**DIRECTIONS FOR THIS TASK:**
Print the data below exactly, but only the lines from the one containing "Screen dimensions: 916x916" down to the one containing "Given: Click the Start Immediately label", inclusive.

**SUPPLIED RECORDS:**
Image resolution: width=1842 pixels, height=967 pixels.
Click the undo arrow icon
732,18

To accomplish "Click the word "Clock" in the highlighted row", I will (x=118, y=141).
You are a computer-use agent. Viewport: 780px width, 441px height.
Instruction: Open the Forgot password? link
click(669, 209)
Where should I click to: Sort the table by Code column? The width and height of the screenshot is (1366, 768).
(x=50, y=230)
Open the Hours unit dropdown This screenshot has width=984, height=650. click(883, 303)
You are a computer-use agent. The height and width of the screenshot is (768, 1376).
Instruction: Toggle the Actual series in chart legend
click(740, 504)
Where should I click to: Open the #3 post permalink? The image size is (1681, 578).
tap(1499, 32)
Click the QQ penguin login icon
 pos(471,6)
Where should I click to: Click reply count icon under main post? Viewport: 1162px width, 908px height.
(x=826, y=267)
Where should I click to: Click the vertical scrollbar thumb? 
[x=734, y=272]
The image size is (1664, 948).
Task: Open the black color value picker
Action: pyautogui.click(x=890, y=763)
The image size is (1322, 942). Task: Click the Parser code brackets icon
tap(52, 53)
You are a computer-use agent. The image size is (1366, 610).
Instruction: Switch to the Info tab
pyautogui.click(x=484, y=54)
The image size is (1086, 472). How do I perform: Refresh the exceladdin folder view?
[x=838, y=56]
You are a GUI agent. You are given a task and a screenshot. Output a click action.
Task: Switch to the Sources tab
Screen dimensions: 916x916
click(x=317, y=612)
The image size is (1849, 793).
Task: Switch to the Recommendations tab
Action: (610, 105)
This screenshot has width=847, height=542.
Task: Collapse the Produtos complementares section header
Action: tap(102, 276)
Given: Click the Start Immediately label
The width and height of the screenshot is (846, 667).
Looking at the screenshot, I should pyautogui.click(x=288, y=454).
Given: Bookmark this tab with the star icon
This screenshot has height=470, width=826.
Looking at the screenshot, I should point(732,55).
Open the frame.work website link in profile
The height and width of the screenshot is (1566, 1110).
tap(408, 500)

**ANSWER FOR THIS EXERCISE:**
Screen dimensions: 916x916
click(x=317, y=612)
The image size is (1849, 793).
Task: Switch to the Recommendations tab
Action: (610, 105)
This screenshot has width=847, height=542.
Task: Collapse the Produtos complementares section header
Action: tap(102, 276)
Given: Click the Start Immediately label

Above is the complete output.